These Shallow Graves by Jennifer Donnelly

Wildcard #1


★ ★ ★ ★ ★

I picked These Shallow Graves on a whim – I was waiting for a while for something to come into the library, and this jumped out at me on NetGallery. I’m not sure what it was (the historical fiction not set in London, or a mystery spearheaded by a upstanding young lady), but I’m really glad I selected it from the bunch. Donnelly created the novel will style and finesse, based on a solid ground of research and the odd sprinkling of humour. These Shallow Graves is a textbook-perfect example of a historical fiction mystery.

The strange thing about reading the story was how my reaction altered over the course of reading. On numerous occasions I found myself questioning if the storyline was too obvious, with key clues revealed too early or sub-plots being too predictable. Phillip, for me, was an obviously suspicious character at the start, but Donnelly crafted it so that by the end I was doubting my own certainty, only for her to twist it back into my face. Ingenious. A stunning use of deceptive techniques, and hiding the evidence in plain sight!

My only hesitation about the novel came at the very start. The novel opened with a chapter that didn’t fit – it neither raised heightened intrigue about an upcoming scene nor introduced the characters/setting. Instead, it gave a sneak peak to a moment a significant way along, but added little to the synopsis provided by the blurb. Nevertheless, this was the only element not perfectly encapsulated in Donnelly’s work, and from this point the story develops incredibly.

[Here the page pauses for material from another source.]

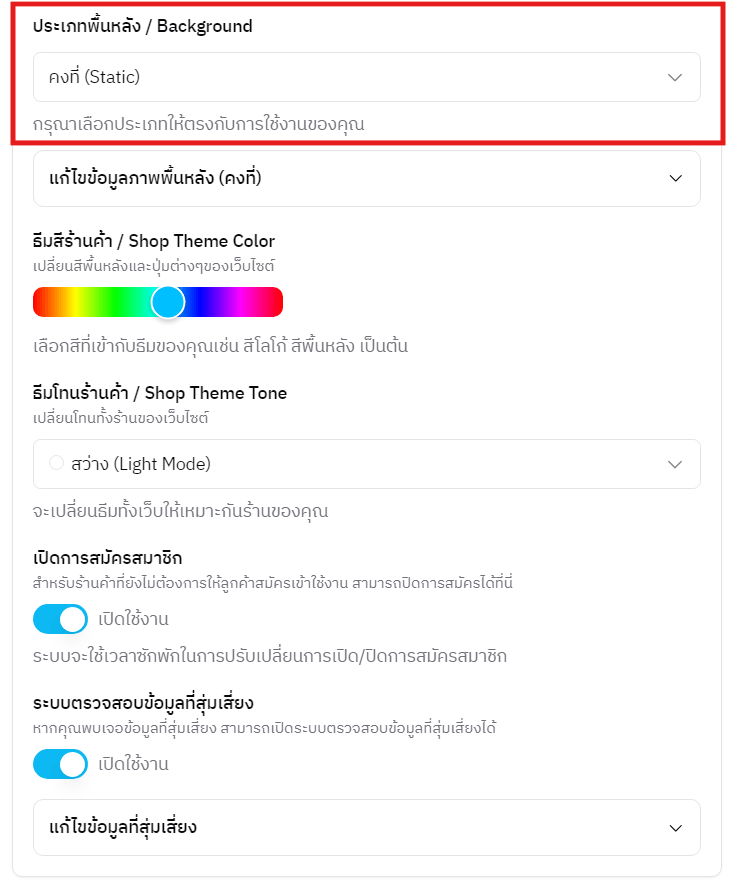The height and width of the screenshot is (883, 736).
Task: Click the cyan handle on the theme color slider
Action: tap(168, 302)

For me, These Shallow Graves is of award-winning quality. Each scene is beautifully crafted, accurately researched and stunningly written. The novel may not have pizzazz, or present an element that can’t be found in another book, but it nails practically every element in writing a mystery novel, brought further to life by Donnelly’s deceptive style. It was a joy to read, and suitable for both middle grade and up!

Recommended for fans of:

  • Arsenic for Tea by Robin Stevens
  • Bog Child by Siobhan Dowd
  • The Vanishing of Katharina Linden by Helen Grant


N.B.: This ebook was received from Netgallery in return for a reflective and honest review.